La lucha por un mundo mejor

Hace falta volver a sentir que nos necesitamos unos a otros, que somos responsables por los demás y por el mundo, que vale la pena ser buenos y honestos.

Cuando alguien reconoce el llamado de Dios a intervenir junto con los demás en estas dinámicas sociales, debe recordar que eso es parte de su espiritualidad, que es ejercicio de caridad y que de ese modo madura y se santifica.

No todos están llamados a trabajar directamente en la política, pero en la sociedad existen muchas asociaciones que intervienen a favor del bien común preservando el ambiente natural y urbano.

Encontrar a Dios en todas las cosas

Resumen de la encíclica Laudato si. Manos tendidas al cielo (foto)
Resumen de la encíclica Laudato si. Encontrar a Dios en todas las cosas

El ideal no es sólo pasar de lo exterior a lo inte­rior para descubrir la acción de Dios en el alma, sino también llegar a encontrarlo en todas las co­sas.

En la Eucaristía lo creado encuentra su mayor elevación. En la Eucaristía ya está realizada la plenitud, y es el centro vital del universo, el foco desbordante de amor y de vida inagotable. Unido al Hijo encarnado, presente en la Eucaris­tía, todo el cosmos da gracias a Dios. El domingo, la participación en la Eucaristía tiene una importancia especial. El domingo es el día de la Resurrección, el «primer día» de la nueva creación.

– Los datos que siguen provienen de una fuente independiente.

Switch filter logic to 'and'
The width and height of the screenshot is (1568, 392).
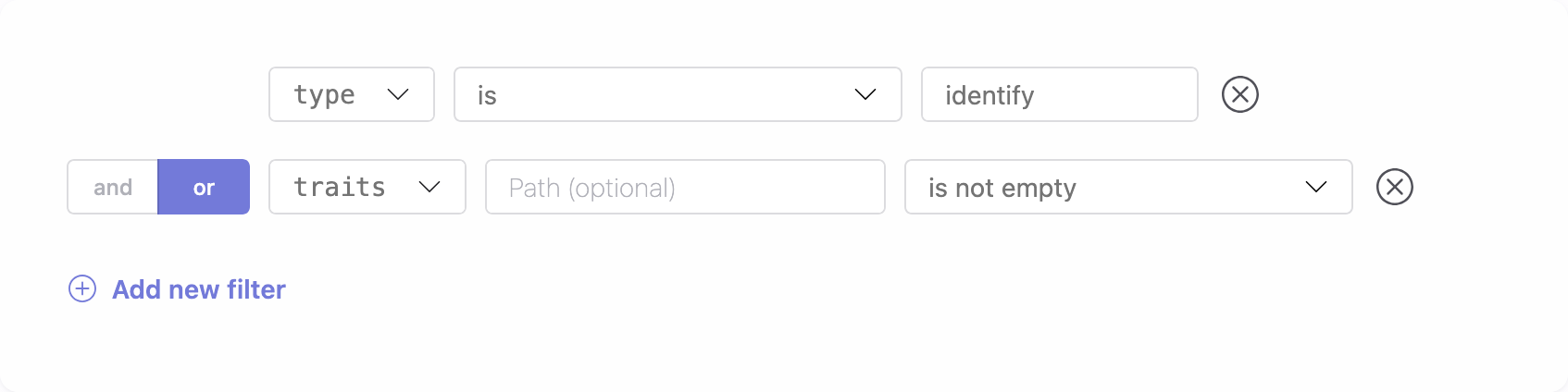[113, 187]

Para los cristianos, creer en un solo Dios que es comunión trinitaria lleva a pensar que toda la realidad contiene en su seno una marca propiamente trinitaria. Las Personas divinas son relaciones sub­sistentes. Esto no sólo nos invita a admirar las múltiples conexiones que existen entre las criaturas, sino que nos lleva a descubrir una clave de nuestra propia realización.

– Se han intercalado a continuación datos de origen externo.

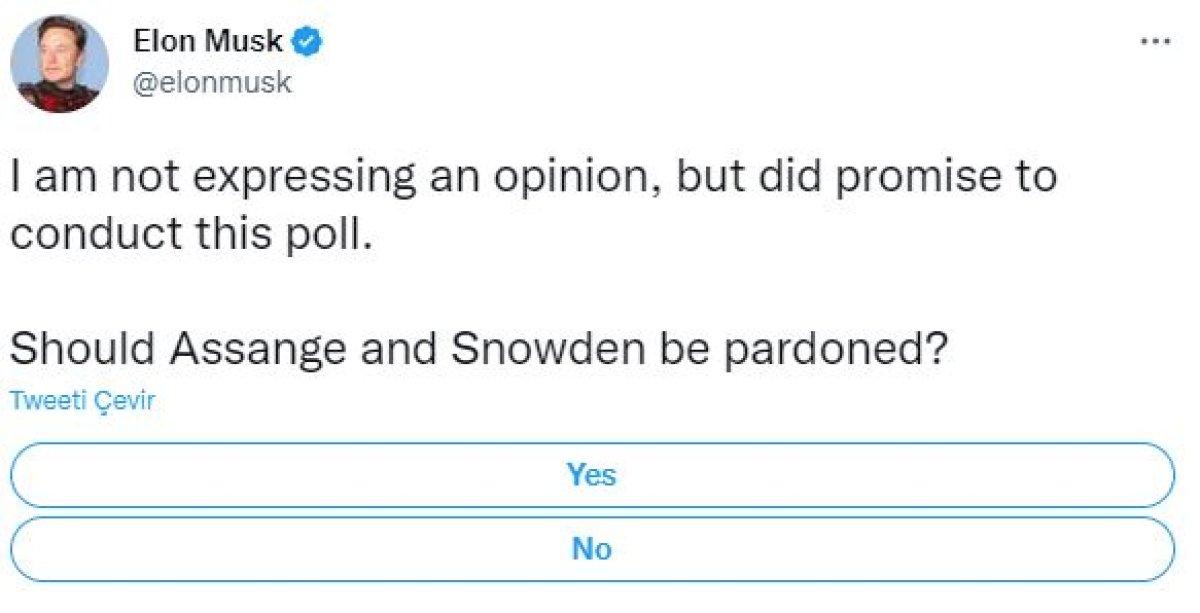Screen dimensions: 1200x613
Task: Click the blue verified badge next to Elon Musk
Action: pyautogui.click(x=307, y=41)
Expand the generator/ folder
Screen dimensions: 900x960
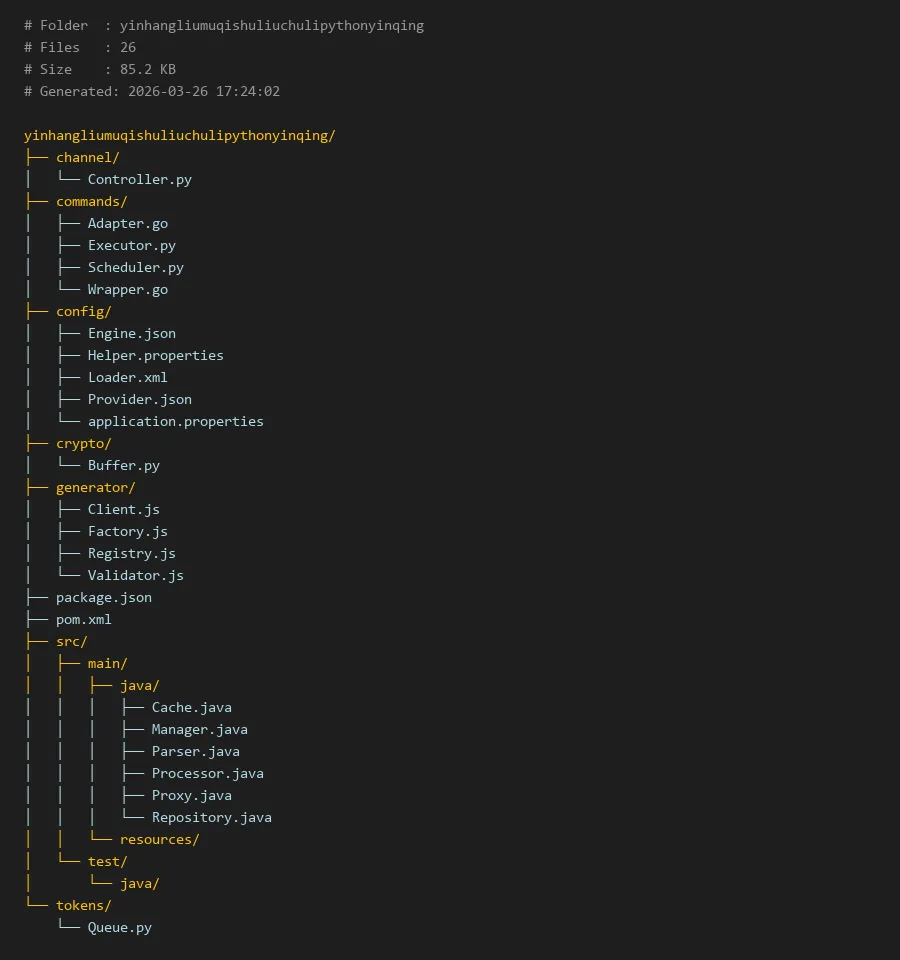pos(95,487)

María, la madre que cuidó a Jesús, ahora cuida con afecto y dolor materno este mundo herido. Junto con ella, en la familia santa de Na­zaret, se destaca la figura de san José. Él cuidó y defendió a María y a Jesús con su trabajo y su presencia generosa. Por eso fue declarado custodio de la Iglesia universal. Él también puede enseñarnos a cuidar de este mundo que Dios nos ha confiado.

La vida eterna será un asombro compartido, donde cada criatura, luminosamente transformada, ocupará su lugar. Junto con todas las criatu­ras, caminamos por esta tierra buscando a Dios. Él no nos deja solos, porque se ha unido definitivamente a nuestra tierra, y su amor siempre nos lleva a encontrar nuevos caminos.